Hubspot recently posted 7 Habits of a Highly Effective Landing Page. As a read through this really good post I was thinking about a lot of the conversations we’ve had over the last couple of years with small organizations about their web sites. Just last week we were asked to evaluate a site and see if we could help with SEO. He had a simple template based site, typical of many small organizations, and couldn’t understand why it was performing so poorly. Unfortunately we had to explain that SEO on this particular site would be like painting a car with a bad engine. Another words, rebuild the site in a CMS system, start adding valuable content, and yes create landing pages. This is never a fun conversation, and the concept of a landing page was foreign to him.
Landing pages, as defined by wikipedia for online marketers, are ” the page that appears when a potential customer clicks on an advertisement. The page will usually display sales copy that is a logical extension of the advertisement or link.” For us a landing page is just where you want people to land on your site, that may or may not be the homepage. It could be that you are promoting an event, the page where people can donate or volunteer, or just where the information is that you want them to see.
There are two different types of landing pages, reference and transactional. From wikipedia:
- “A reference landing page presents information that is relevant to the visitor. These can display text, images, dynamic compilations of relevant links, or other elements. Reference landing pages are effective if they meet the objectives of their publishers, which may be associations, organizations or public service entities. For many reference landing pages, effectiveness can be measured by the revenue value of the advertising that is displayed on them.”

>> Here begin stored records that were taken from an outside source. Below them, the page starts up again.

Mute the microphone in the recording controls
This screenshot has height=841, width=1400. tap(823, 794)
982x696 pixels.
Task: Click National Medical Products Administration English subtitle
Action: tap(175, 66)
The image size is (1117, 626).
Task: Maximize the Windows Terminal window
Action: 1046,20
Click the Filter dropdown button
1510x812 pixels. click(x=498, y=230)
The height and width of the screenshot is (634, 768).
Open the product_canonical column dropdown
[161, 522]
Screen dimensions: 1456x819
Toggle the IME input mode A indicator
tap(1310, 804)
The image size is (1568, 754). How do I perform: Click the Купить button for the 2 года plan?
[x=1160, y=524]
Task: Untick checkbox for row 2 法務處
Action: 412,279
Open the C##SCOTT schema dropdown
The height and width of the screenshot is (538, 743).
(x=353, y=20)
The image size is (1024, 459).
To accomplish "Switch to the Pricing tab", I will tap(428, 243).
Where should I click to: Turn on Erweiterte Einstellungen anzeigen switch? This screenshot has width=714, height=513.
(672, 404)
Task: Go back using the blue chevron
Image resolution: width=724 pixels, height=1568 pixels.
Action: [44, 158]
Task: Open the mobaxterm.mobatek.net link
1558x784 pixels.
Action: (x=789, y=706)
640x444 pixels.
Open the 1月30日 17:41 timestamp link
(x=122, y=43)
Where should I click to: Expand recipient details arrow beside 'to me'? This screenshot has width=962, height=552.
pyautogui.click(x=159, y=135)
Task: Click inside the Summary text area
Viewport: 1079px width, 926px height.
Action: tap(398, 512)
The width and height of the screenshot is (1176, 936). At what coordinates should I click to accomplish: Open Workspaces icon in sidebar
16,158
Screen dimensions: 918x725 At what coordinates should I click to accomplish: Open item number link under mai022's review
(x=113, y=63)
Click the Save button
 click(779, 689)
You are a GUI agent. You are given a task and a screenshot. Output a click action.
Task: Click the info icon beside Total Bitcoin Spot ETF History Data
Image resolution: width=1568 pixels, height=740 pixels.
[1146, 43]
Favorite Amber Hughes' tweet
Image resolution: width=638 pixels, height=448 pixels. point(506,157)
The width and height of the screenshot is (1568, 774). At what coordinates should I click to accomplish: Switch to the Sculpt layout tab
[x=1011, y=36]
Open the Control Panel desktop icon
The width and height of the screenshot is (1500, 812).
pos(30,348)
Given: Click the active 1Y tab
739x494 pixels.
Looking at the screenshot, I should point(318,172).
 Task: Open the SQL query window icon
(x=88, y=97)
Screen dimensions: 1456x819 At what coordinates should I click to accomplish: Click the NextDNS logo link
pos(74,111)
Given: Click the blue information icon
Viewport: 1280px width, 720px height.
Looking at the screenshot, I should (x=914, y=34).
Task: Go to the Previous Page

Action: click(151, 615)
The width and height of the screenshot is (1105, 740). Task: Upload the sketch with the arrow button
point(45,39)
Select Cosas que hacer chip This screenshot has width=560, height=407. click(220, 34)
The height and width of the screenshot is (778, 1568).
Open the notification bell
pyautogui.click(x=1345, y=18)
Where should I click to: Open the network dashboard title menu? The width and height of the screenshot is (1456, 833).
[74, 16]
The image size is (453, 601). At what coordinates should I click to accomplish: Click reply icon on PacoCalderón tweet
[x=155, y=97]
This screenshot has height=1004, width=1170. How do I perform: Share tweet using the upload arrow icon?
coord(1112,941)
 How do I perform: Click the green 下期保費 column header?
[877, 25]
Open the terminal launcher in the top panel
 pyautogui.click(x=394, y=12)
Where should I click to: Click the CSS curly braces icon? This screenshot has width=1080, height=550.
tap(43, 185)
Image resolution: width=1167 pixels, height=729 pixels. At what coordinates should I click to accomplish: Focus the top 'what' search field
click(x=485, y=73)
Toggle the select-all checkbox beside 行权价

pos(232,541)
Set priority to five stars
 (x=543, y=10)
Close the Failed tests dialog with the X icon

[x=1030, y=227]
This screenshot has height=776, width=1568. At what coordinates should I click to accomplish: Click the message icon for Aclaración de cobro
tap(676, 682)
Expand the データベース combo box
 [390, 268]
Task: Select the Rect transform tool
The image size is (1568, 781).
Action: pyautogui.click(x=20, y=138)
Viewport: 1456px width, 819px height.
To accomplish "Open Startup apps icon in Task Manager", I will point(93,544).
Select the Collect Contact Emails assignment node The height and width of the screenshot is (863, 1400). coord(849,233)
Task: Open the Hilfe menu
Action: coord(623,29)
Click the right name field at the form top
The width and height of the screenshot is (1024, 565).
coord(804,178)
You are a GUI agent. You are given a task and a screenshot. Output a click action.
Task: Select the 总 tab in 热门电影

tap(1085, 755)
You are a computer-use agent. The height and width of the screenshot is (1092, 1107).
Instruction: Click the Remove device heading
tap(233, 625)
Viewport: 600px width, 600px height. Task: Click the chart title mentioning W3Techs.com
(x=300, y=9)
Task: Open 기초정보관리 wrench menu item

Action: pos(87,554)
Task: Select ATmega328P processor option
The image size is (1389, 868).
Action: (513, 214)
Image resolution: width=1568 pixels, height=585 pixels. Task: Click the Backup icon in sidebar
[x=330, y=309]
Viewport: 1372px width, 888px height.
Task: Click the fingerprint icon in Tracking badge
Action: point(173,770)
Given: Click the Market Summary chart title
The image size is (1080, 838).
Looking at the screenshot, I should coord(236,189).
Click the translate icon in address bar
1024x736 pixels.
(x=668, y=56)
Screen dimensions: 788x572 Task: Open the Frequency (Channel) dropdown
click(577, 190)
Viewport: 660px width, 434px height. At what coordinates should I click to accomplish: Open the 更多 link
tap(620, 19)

- “A transactional landing page seeks to persuade a visitor to complete a transaction such as filling out a form or interacting with advertisements or other objects on the landing page, with the goal being the immediate or eventual sale of a product or service. If information is to be captured, the page will usually withhold information until some minimal amount of visitor information is provided, typically an email address and perhaps a name and telephone number as well – enough to “capture the lead” and add the prospect to a mailing list.”
The post from Hubspot is great and will help you create effective landing pages. Hopefully this post will help you understand what they are.